▶ _Input data_:
◆ ◆ ◆ ◆ ◆

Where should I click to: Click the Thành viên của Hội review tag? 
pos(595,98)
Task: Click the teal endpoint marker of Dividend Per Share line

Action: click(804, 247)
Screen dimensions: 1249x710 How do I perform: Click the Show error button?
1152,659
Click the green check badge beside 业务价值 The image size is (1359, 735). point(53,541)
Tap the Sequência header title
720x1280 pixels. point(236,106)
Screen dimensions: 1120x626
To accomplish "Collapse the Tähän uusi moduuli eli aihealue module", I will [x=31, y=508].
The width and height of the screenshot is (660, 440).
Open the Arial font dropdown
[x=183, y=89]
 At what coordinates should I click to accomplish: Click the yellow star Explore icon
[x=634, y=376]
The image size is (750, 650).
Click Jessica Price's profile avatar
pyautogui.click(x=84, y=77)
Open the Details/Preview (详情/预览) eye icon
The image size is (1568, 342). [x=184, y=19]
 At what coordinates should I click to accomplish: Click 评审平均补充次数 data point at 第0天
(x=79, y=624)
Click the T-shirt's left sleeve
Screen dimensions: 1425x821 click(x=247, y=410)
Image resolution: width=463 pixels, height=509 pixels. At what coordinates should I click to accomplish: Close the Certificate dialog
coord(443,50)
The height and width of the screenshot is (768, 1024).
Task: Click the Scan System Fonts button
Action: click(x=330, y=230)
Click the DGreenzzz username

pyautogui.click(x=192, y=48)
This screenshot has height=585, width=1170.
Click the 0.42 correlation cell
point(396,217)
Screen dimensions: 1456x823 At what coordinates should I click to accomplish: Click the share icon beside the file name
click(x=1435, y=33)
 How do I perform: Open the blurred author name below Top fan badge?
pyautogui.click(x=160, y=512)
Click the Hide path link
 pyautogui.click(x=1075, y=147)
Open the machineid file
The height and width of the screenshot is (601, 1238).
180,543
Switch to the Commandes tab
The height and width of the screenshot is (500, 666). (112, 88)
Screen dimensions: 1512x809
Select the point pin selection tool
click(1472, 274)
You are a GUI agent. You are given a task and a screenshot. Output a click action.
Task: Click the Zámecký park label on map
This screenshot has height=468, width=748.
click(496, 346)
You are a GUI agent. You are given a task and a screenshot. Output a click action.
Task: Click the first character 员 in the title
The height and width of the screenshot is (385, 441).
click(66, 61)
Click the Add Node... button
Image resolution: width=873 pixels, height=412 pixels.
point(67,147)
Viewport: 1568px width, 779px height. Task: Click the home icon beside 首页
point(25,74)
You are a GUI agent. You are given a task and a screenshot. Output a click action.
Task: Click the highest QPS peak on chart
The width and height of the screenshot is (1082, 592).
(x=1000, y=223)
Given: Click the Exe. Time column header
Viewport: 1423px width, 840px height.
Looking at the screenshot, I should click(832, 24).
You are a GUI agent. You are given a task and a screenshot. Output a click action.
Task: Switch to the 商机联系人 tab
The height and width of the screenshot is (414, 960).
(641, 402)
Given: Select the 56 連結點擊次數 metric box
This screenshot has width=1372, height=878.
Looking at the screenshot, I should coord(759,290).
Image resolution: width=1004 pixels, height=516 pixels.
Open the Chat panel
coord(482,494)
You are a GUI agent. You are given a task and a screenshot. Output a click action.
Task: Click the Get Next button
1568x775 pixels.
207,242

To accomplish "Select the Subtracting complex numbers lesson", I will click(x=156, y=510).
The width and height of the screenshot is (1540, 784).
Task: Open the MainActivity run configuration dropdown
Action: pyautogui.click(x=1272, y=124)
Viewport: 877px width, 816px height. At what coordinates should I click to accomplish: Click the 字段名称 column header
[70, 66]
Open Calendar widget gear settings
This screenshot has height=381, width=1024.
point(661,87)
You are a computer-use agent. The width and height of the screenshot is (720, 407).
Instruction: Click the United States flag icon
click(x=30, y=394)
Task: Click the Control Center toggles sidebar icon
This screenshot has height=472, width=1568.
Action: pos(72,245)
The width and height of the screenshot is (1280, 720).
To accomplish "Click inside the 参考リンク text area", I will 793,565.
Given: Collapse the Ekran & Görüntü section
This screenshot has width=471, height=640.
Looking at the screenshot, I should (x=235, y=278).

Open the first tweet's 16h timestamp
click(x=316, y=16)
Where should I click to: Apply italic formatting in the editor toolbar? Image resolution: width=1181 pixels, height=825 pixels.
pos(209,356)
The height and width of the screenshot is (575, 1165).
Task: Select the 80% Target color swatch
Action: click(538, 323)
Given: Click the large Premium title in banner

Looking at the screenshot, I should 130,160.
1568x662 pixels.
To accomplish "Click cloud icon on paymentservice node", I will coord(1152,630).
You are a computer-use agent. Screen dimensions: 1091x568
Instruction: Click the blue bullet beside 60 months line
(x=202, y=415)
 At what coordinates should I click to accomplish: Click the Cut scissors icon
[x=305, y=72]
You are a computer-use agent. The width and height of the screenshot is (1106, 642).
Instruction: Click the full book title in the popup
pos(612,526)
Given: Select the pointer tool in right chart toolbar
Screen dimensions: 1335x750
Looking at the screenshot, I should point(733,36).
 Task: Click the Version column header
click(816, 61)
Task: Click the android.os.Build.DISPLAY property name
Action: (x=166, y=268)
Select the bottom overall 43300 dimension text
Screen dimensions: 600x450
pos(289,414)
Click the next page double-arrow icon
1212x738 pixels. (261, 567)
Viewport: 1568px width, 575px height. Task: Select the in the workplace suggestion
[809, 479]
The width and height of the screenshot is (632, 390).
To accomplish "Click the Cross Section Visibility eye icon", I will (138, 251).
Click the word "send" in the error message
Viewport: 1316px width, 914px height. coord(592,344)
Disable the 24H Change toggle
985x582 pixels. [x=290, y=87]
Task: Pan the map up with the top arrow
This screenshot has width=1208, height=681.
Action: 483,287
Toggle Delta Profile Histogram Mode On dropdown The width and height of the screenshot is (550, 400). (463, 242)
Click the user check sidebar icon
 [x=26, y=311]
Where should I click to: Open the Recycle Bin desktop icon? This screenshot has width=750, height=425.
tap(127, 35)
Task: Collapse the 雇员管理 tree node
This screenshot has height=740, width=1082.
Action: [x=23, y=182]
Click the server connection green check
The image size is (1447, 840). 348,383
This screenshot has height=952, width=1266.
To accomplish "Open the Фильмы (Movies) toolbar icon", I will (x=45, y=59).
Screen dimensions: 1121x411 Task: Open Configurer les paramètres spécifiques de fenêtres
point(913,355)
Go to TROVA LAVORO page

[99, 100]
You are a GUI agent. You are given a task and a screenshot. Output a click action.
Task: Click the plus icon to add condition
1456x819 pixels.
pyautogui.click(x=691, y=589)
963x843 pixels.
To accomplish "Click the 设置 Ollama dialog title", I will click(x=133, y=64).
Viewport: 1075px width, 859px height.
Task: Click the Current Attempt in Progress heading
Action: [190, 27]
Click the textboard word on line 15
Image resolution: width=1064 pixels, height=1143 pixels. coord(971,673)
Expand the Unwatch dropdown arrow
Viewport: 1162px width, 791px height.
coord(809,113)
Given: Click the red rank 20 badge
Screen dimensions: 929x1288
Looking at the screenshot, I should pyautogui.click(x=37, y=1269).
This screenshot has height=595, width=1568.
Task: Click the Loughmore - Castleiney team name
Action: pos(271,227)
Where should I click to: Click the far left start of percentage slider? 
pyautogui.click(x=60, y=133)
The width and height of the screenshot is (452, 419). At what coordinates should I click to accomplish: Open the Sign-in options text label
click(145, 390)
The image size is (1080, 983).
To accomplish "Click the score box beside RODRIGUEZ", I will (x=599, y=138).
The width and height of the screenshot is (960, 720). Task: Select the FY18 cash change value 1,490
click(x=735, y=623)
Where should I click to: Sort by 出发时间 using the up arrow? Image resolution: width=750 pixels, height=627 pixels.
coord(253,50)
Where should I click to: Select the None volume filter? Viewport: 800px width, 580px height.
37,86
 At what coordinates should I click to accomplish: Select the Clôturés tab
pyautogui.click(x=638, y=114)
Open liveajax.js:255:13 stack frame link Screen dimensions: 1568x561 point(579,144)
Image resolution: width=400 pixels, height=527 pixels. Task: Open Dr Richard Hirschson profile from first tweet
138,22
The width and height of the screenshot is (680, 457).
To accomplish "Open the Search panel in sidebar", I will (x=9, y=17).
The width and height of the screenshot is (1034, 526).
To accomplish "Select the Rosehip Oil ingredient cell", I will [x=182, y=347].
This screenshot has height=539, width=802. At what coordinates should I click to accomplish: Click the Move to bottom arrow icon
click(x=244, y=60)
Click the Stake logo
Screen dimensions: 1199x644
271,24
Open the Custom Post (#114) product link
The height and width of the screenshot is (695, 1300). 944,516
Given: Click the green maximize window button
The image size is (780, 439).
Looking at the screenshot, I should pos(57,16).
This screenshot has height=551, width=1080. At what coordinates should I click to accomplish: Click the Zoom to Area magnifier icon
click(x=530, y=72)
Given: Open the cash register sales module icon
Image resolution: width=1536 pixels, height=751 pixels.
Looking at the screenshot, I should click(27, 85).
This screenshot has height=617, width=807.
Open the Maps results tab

◆ ◆ ◆ ◆ ◆

▶ _Task requirements_:
Every line in the data above that includes the word "chart" should be copied.

▶ _Answer box_:
Task: Click the highest QPS peak on chart
Given: Select the pointer tool in right chart toolbar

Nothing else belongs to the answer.